Nas atas do ICB, porém, o nome de Dantas aparece como tesoureiro-geral eleito em gestões consecutivas entre 2014 e 2021, além de secretário de assembleias.
Ao ser questionado, ele negou ter exercido a função.
“Não, nunca atuei como tesoureiro do ICB. Até porque eu tenho outro trabalho. Eu sou autônomo, trabalho na área elétrica. Eu não tinha tempo para fazer nada.”
Segundo documentos obtidos pelo Intercept Brasil, as assinaturas atribuídas a Dantas nas atas divergem entre si e também de outros registros públicos que não envolvem o instituto, o que levanta suspeitas sobre a autenticidade dos documentos.
O nome do eletricista também consta em listas de presença de assembleias das quais ele afirma não ter participado.
A função que Dantas diz nunca ter exercido é uma das mais sensíveis de uma entidade do terceiro setor. O tesoureiro-geral responde pelo controle do caixa, pagamentos, recebimentos e gestão dos recursos financeiros da organização.
O fato de o cargo ter sido formalmente ocupado por alguém que afirma desconhecer as operações da entidade levanta dúvidas sobre quem efetivamente controlava as finanças do ICB durante o período.
ICB acumula investigações e contratos milionários
Enquanto Dantas figurava como tesoureiro nos documentos, o ICB crescia e firmava contratos com o poder público.
Em 2024, a ONG fechou um acordo de R$ 108 milhões com a Prefeitura de São Paulo, na gestão de Ricardo Nunes (MDB), para a instalação de Wi-Fi público na capital, conforme revelou o Intercept Brasil.

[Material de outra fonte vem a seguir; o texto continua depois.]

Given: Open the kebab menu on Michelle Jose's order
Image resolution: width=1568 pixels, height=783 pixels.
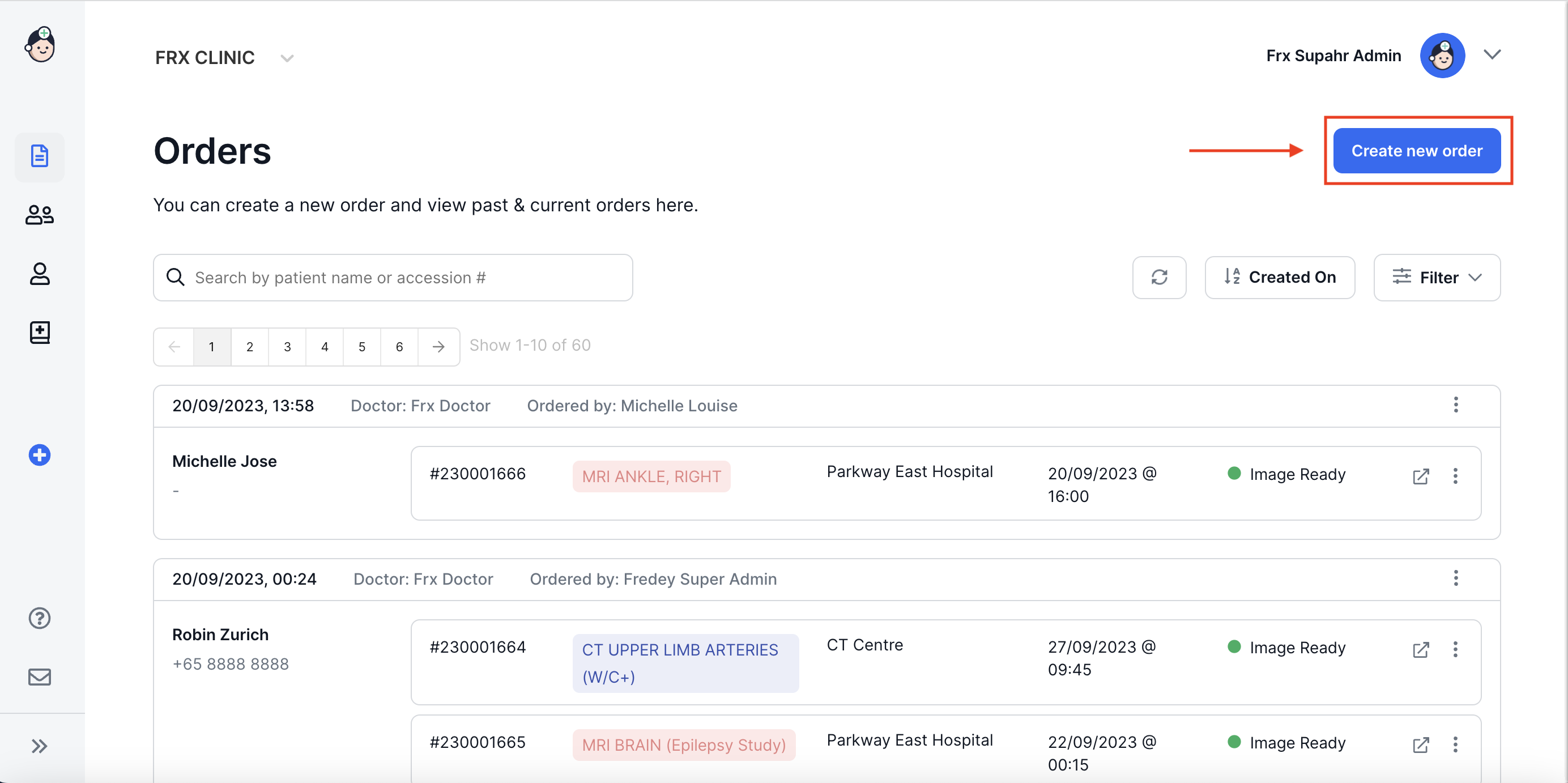Looking at the screenshot, I should pyautogui.click(x=1455, y=475).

O contrato é investigado pela Polícia Civil de São Paulo por suspeita de irregularidades.
A Polícia Federal também abriu investigação para apurar o desvio de recursos de emendas parlamentares destinadas ao ICB, incluindo R$ 2 milhões enviados pelo deputado federal Mario Frias (PL).
Paralelamente, uma auditoria da Controladoria-Geral da União (CGU), também noticiada pelo Intercept Brasil, concluiu que o instituto desviou recursos do Conselho Nacional do Serviço Social da Indústria (CN-Sesi) em sete estados e no Distrito Federal.
De um total de R$ 11 milhões recebidos pelo ICB, ao menos R$ 2,4 milhões foram superfaturados, segundo a CGU.
As apurações envolvem contratos e recursos distintos e tramitam em diferentes instâncias.
ONG tem conexões com produção de filme de Bolsonaro
Karina Ferreira da Gama comanda o ICB desde 2014, mesmo ano em que Dantas passou a figurar como tesoureiro nas atas da entidade.
Ela também é dona da produtora responsável por Dark Horse, cinebiografia de Jair Bolsonaro.
Outra ligação entre a ONG e o projeto cinematográfico envolve Mario Frias. O deputado federal, que destinou R$ 2 milhões em emendas parlamentares ao ICB, é roteirista e produtor-executivo do filme.
O período em que Dantas aparece como tesoureiro do instituto, entre 2014 e 2021, também coincide com o intervalo em que a CGU identificou desvios de recursos do Sesi pelo ICB.
Assim, durante os anos em que a ONG tinha formalmente como responsável financeiro um homem que afirma jamais ter exercido a função, o instituto recebeu recursos públicos e, segundo a auditoria federal, registrou irregularidades na aplicação de parte desses valores.
As circunstâncias envolvendo a administração do ICB, seus contratos públicos e as conexões de seus dirigentes permanecem sob apuração.